Dataset rows =>
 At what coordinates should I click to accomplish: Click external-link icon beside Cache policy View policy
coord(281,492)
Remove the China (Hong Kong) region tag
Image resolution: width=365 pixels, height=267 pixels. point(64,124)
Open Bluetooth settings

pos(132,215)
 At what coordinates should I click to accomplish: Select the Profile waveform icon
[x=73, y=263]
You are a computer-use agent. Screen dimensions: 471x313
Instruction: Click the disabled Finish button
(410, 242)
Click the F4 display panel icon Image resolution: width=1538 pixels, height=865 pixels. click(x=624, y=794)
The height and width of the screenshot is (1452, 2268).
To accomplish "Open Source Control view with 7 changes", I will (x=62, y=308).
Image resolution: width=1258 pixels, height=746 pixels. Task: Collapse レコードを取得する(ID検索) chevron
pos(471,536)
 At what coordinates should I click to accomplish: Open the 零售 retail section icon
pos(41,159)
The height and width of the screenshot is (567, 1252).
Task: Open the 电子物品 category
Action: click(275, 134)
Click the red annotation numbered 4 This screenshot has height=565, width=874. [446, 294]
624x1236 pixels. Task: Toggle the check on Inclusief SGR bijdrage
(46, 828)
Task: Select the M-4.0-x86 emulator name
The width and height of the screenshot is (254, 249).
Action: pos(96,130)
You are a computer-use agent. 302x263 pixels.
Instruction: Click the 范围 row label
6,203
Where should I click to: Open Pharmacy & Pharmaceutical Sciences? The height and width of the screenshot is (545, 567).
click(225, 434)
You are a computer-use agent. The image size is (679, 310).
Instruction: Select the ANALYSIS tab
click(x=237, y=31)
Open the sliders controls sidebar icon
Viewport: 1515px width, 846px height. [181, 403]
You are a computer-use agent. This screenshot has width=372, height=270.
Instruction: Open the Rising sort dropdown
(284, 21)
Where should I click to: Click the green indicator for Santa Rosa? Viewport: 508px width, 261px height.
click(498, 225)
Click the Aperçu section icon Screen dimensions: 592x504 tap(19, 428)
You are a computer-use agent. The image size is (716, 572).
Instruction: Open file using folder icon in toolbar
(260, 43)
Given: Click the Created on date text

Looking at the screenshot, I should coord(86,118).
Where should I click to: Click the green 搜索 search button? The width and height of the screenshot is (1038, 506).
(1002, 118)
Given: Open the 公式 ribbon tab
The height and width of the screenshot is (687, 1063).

WHAT THE TASK REQUIRES =>
Please reproduce all of the material above, line for line, without any change.

THE COMPLETED TASK =>
 At what coordinates should I click to accomplish: Click external-link icon beside Cache policy View policy
coord(281,492)
Remove the China (Hong Kong) region tag
Image resolution: width=365 pixels, height=267 pixels. point(64,124)
Open Bluetooth settings

pos(132,215)
 At what coordinates should I click to accomplish: Select the Profile waveform icon
[x=73, y=263]
You are a computer-use agent. Screen dimensions: 471x313
Instruction: Click the disabled Finish button
(410, 242)
Click the F4 display panel icon Image resolution: width=1538 pixels, height=865 pixels. click(x=624, y=794)
The height and width of the screenshot is (1452, 2268).
To accomplish "Open Source Control view with 7 changes", I will (x=62, y=308).
Image resolution: width=1258 pixels, height=746 pixels. Task: Collapse レコードを取得する(ID検索) chevron
pos(471,536)
 At what coordinates should I click to accomplish: Open the 零售 retail section icon
pos(41,159)
The height and width of the screenshot is (567, 1252).
Task: Open the 电子物品 category
Action: click(275, 134)
Click the red annotation numbered 4 This screenshot has height=565, width=874. [446, 294]
624x1236 pixels. Task: Toggle the check on Inclusief SGR bijdrage
(46, 828)
Task: Select the M-4.0-x86 emulator name
The width and height of the screenshot is (254, 249).
Action: pos(96,130)
You are a computer-use agent. 302x263 pixels.
Instruction: Click the 范围 row label
6,203
Where should I click to: Open Pharmacy & Pharmaceutical Sciences? The height and width of the screenshot is (545, 567).
click(225, 434)
You are a computer-use agent. The image size is (679, 310).
Instruction: Select the ANALYSIS tab
click(x=237, y=31)
Open the sliders controls sidebar icon
Viewport: 1515px width, 846px height. [181, 403]
You are a computer-use agent. This screenshot has width=372, height=270.
Instruction: Open the Rising sort dropdown
(284, 21)
Where should I click to: Click the green indicator for Santa Rosa? Viewport: 508px width, 261px height.
click(498, 225)
Click the Aperçu section icon Screen dimensions: 592x504 tap(19, 428)
You are a computer-use agent. The image size is (716, 572).
Instruction: Open file using folder icon in toolbar
(260, 43)
Given: Click the Created on date text

Looking at the screenshot, I should coord(86,118).
Where should I click to: Click the green 搜索 search button? The width and height of the screenshot is (1038, 506).
(1002, 118)
Given: Open the 公式 ribbon tab
The height and width of the screenshot is (687, 1063).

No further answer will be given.